**Exercise**: Find the lines of the data below that include "word". Report their number only.

**Input data**:
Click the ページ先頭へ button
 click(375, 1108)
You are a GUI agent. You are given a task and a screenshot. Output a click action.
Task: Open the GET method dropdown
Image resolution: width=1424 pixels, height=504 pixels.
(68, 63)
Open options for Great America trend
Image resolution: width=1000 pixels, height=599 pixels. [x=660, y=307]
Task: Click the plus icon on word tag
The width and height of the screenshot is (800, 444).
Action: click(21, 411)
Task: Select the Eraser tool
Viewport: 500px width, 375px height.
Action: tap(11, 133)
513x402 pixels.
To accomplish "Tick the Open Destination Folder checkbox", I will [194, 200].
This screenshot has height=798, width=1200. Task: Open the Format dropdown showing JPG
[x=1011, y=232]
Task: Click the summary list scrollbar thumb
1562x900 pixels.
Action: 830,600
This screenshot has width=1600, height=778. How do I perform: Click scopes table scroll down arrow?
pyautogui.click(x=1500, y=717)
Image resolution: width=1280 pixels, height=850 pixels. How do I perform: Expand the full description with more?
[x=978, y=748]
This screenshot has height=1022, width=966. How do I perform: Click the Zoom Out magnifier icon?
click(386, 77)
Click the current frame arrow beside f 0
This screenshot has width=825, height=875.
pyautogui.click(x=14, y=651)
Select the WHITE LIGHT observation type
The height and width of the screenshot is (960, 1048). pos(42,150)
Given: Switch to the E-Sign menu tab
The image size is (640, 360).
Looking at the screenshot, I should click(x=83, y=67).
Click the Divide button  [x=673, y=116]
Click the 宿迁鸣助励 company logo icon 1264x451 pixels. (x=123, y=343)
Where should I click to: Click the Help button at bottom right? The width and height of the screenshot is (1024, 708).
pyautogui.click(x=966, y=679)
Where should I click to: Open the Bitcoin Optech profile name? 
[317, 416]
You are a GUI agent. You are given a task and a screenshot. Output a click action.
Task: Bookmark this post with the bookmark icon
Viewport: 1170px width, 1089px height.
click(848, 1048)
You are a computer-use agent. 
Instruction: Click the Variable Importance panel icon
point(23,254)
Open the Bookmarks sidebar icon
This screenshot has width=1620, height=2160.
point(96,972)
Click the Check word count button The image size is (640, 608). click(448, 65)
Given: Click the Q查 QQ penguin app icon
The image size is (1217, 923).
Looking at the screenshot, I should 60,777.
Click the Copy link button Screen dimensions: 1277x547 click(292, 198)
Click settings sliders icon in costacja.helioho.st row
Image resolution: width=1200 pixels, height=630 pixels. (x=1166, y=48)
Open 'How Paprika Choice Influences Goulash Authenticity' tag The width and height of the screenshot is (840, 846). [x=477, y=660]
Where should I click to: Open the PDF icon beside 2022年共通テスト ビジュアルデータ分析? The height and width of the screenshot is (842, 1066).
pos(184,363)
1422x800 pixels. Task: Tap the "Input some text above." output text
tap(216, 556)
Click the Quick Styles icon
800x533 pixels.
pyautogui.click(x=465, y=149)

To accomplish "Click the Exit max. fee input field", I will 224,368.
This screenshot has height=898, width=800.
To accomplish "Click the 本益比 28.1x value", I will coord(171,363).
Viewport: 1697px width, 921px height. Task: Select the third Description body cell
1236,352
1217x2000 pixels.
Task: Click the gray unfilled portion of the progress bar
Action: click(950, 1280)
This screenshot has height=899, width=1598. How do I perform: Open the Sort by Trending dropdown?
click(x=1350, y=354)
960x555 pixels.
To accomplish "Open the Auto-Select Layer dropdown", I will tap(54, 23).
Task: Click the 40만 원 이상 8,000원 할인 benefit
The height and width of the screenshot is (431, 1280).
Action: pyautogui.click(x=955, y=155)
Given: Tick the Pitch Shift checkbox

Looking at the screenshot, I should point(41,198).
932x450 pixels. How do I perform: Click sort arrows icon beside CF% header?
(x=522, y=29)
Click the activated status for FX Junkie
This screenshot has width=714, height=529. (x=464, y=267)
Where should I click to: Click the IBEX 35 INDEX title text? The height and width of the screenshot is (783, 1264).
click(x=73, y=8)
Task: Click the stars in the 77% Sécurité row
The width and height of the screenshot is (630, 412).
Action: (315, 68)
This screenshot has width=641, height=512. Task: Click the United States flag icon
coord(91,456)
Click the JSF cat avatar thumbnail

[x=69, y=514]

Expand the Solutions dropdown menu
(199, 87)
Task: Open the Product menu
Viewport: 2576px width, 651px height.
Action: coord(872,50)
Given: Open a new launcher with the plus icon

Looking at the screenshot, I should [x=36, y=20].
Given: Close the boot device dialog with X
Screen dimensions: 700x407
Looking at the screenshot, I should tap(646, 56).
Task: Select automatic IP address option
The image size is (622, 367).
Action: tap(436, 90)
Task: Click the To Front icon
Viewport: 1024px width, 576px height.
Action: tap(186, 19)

**Task output**: 2